David N. Jones, president of the Arizona Contractors Association, stresses that the construction industry recognizes a problem with illegal immigration and wants to hire only authorized workers.

“The history of the construction industry is that it is labor-intensive,” says Jones, whose group represents 280 member contracting firms. “We are similar to agriculture and tourism in that we require people. And you have a higher percentage [of employment] that is undocumented in [those] businesses.”

PRESUMPTION AGAINST PRE-EMPTION

Both a federal district court and a panel of the 9th U.S. Circuit Court of Appeals at San Francisco upheld the Arizona law. The 9th Circuit held last year that regulating the employment of unauthorized aliens was within a state’s historic police power, and that there was a presumption against federal pre-emption without clear intent by Congress. Nor did Congress pre-empt the state law’s requirement that employers participate in E-Verify.

The Arizona measure reflects a wave of state and local action to address immigration, with more than 222 laws enacted and 131 resolutions adopted in 2009, according to the National Conference of State Legislatures. In the first half of 2010, 191 laws and 128 resolutions passed.

Arizona relies on a 1976 Supreme Court decision, De Canas v. Bica, which upheld a California law prohibiting the employment of unauthorized aliens against a pre-emption challenge. That ruling was not disturbed by the 1986 federal immigration law, the state contends. And Arizona’s sanctions on business licenses fall squarely within IRCA’s savings clause for state licensing laws, the state says.

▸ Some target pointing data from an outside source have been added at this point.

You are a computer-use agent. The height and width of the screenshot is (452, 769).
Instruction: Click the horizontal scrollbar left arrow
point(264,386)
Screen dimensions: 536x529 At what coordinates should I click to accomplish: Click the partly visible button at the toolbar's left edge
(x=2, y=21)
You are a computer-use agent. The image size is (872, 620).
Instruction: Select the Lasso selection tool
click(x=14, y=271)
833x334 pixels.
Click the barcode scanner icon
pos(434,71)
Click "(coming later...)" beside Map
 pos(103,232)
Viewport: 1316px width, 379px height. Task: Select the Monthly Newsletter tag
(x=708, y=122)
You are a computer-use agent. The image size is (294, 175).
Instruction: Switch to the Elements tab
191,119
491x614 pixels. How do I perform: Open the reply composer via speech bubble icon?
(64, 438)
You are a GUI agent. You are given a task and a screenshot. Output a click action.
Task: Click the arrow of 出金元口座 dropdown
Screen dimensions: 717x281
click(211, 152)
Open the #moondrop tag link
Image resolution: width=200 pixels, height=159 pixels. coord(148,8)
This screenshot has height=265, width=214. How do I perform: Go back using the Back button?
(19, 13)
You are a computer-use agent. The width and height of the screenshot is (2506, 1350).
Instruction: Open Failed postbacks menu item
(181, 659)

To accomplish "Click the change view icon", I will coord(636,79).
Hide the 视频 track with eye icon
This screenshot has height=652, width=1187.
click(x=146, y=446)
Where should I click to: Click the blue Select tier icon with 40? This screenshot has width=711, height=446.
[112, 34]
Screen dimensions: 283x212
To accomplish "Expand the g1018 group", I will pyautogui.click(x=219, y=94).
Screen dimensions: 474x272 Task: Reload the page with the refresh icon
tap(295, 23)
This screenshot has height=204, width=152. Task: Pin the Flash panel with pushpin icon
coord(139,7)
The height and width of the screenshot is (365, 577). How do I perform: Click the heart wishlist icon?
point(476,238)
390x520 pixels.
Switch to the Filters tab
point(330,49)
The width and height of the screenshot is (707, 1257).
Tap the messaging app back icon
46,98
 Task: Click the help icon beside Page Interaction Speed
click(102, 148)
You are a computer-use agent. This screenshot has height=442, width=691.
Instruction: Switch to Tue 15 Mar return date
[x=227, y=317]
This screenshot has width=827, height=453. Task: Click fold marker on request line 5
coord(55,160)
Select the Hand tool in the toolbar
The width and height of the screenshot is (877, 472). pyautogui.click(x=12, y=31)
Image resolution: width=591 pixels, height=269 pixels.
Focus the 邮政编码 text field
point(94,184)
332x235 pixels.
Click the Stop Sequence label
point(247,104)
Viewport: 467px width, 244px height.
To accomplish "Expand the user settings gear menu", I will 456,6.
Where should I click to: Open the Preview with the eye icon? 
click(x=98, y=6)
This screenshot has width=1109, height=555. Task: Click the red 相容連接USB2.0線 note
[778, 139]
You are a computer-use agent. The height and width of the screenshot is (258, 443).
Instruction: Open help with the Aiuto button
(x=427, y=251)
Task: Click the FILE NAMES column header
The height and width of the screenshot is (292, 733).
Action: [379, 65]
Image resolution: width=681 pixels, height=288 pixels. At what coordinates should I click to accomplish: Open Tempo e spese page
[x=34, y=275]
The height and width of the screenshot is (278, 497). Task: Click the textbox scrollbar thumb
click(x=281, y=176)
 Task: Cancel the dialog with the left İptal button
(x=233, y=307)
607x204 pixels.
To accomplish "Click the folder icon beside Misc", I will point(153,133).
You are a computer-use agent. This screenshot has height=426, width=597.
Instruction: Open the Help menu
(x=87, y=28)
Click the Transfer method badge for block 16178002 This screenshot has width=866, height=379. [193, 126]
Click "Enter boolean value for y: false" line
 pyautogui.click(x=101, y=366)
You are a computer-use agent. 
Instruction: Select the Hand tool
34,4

“Even though there are federal laws in this area now, we do have state interests here,” says Mary R. O’Grady, Arizona’s solicitor general.

O’Grady rejects arguments from the law’s opponents that IRCA’s reference to licensing was meant to cover only state licenses that condition permission to engage in a business on a record of compliance with federal law, such as state farm labor contracting.

“Our definition falls within the ordinary meaning of license,” she says. “Congress didn’t limit it.”

O’Grady also responds to opponents’ arguments that the Arizona law fails to include safeguards to protect workers from employment discrimination. “Our law didn’t include an additional remedy, but all those fed eral protections are still in place,” O’Grady says.

ACTION IN MARICOPA

While the case before the high court is a facial challenge to the law, the handful of enforcement actions brought since it went into effect on Jan. 1, 2008, illuminate the debate.

Three cases have been filed, all in Maricopa County—home to Phoenix and Scottsdale. In one, a Phoenix sandwich outlet, Danny’s Subway, rehired a worker in 2008 after being informed by federal agents that the employee was not authorized to work. The sandwich chain agreed to a settlement in which it closed that location on Easter and Thanksgiving Day this year.

The two other cases focus on Maricopa County Sheriff Joseph M. Arpaio, known for his tough immigration enforcement. Arpaio conducts investigations for unauthorized aliens at workplaces, citing the need to combat identity theft and other laws. A raid at a Phoenix water park turned up 10 unauthorized aliens. The Maricopa County Attorney’s Office then built a case against the employer over the repeated hiring of one such undocumented worker. The water park’s parent company settled the case last year, although the park had shut down by that time for unrelated reasons.

In the only pending case, a January 2009 raid led by Arpaio at the Scottsdale Art Factory, a furniture manufacturer and showroom, turned up an undocumented Mexican national who voluntarily returned to Mexico. The man came back, and the business allegedly sought to evade the law by hiring him as an independent contractor. County attorneys are seeking to suspend the company’s license for 10 days and impose other sanctions under the state immigration law.

Julie A. Pace, a Phoenix lawyer who represents the Scottsdale Art Factory, says the defendants deny breaking the law.

But Peter Spaw, the deputy Maricopa County attorney who is overseeing the case, says he believes the Arizona employer-sanctions law will ultimately provide a deterrent effect.

“We’re just deciding that if you knowingly or intentionally employ unauthorized aliens, then you’re not going to be able to do business in the state of Arizona,” Spaw says.